BEGIN Records to use

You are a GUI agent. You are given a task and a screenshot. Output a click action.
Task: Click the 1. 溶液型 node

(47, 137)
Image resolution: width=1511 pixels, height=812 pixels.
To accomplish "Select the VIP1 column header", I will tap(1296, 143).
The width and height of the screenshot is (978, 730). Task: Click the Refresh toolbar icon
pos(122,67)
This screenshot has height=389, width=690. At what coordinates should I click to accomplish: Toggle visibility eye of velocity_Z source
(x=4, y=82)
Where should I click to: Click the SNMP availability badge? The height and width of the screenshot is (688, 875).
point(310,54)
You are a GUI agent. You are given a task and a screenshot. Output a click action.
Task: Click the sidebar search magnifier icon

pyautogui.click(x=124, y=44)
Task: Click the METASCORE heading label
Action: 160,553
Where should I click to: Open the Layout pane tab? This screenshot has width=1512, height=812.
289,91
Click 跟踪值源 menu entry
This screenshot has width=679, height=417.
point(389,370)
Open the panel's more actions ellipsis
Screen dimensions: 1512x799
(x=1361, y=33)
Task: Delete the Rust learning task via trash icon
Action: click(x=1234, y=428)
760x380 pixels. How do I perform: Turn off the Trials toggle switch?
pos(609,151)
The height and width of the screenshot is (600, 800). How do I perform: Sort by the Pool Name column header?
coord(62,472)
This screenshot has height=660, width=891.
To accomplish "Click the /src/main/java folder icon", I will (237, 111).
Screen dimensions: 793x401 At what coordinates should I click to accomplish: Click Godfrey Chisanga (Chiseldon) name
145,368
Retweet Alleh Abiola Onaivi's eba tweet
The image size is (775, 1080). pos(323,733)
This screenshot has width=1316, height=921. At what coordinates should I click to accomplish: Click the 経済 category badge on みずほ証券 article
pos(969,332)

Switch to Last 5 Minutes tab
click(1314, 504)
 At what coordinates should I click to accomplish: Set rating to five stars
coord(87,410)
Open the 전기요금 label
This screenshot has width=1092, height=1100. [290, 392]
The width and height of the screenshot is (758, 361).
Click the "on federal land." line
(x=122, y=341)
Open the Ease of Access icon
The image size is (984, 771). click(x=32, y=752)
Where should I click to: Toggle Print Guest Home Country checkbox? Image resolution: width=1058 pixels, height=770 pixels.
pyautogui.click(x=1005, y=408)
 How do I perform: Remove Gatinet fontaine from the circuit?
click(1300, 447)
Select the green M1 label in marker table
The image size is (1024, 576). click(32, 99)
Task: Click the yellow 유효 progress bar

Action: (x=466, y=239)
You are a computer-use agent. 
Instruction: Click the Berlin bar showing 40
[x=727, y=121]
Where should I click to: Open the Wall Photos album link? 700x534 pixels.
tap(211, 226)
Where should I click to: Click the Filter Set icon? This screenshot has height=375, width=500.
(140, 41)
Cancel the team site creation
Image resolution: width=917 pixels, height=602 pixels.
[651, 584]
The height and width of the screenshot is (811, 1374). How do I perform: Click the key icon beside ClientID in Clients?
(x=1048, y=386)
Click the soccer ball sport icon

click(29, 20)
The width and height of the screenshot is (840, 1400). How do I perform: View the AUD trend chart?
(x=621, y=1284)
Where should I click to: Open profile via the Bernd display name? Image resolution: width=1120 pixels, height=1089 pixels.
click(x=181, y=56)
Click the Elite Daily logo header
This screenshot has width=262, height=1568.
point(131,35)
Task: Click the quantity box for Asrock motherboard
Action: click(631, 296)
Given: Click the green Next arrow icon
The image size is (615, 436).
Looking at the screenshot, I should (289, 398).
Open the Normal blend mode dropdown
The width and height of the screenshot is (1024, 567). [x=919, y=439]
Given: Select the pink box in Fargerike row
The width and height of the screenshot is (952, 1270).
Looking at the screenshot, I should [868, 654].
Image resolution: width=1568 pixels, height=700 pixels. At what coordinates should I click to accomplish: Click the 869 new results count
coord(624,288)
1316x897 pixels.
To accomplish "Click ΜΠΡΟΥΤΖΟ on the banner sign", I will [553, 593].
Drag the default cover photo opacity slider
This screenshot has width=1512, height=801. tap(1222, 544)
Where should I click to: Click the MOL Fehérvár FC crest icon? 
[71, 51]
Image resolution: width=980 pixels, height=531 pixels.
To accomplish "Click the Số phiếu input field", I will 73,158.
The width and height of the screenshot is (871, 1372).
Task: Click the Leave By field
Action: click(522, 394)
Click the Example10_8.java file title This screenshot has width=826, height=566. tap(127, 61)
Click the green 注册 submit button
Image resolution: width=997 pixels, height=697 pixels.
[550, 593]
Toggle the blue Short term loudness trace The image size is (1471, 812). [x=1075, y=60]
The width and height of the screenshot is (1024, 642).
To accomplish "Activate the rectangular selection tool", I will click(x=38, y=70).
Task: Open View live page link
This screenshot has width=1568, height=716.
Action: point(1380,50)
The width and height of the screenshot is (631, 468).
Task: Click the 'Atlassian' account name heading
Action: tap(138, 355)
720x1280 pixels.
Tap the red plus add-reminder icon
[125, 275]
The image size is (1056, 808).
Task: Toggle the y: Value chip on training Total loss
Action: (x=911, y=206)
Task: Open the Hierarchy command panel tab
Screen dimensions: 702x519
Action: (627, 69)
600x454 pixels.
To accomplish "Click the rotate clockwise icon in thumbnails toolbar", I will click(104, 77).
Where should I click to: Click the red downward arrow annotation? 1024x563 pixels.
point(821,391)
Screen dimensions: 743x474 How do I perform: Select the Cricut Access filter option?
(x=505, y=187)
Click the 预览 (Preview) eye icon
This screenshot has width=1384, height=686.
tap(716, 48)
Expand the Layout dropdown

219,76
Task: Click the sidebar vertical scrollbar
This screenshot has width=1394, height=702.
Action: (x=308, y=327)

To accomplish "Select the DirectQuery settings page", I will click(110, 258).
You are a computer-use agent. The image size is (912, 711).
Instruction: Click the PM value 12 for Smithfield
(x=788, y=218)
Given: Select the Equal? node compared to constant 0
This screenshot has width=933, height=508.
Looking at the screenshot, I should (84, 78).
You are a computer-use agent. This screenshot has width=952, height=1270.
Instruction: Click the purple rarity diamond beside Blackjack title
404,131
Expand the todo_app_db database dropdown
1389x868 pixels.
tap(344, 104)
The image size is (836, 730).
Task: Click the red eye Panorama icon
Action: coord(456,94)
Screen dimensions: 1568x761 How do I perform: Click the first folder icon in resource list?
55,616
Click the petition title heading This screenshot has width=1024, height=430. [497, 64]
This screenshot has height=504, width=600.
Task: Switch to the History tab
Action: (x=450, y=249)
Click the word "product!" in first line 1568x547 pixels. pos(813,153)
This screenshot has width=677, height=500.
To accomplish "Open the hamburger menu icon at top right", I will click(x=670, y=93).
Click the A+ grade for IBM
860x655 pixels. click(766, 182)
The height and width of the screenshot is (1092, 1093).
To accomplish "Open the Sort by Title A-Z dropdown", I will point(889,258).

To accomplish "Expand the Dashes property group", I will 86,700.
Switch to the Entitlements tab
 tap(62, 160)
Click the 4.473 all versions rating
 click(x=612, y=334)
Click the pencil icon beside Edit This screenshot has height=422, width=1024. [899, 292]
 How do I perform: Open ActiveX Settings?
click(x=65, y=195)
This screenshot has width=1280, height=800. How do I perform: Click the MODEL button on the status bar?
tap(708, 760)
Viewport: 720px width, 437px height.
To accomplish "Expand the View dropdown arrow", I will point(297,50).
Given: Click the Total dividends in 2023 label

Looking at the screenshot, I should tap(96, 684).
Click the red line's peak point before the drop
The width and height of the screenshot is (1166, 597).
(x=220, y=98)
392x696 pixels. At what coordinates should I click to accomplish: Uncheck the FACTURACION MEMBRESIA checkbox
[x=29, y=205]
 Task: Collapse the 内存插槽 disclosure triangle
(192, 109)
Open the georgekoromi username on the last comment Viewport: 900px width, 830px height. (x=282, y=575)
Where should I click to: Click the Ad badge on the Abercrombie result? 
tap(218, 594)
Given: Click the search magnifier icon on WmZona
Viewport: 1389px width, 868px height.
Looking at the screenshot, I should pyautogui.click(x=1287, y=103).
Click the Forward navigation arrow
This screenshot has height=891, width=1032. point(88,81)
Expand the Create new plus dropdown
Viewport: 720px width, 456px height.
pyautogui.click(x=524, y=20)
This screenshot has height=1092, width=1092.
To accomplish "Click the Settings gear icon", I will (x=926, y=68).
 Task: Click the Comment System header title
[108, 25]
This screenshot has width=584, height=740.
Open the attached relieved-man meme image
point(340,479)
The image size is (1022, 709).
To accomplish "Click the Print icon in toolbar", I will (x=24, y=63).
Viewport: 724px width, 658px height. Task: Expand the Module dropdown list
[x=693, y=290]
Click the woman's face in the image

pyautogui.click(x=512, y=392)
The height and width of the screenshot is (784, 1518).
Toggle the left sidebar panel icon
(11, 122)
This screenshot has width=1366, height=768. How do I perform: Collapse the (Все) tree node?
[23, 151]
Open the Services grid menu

END Records to use

* [What this task involves]: Where does "page" appear in the records above? Copy each line that holds it.

* [Final answer]:
Task: Open View live page link
To accomplish "Select the DirectQuery settings page", I will click(110, 258).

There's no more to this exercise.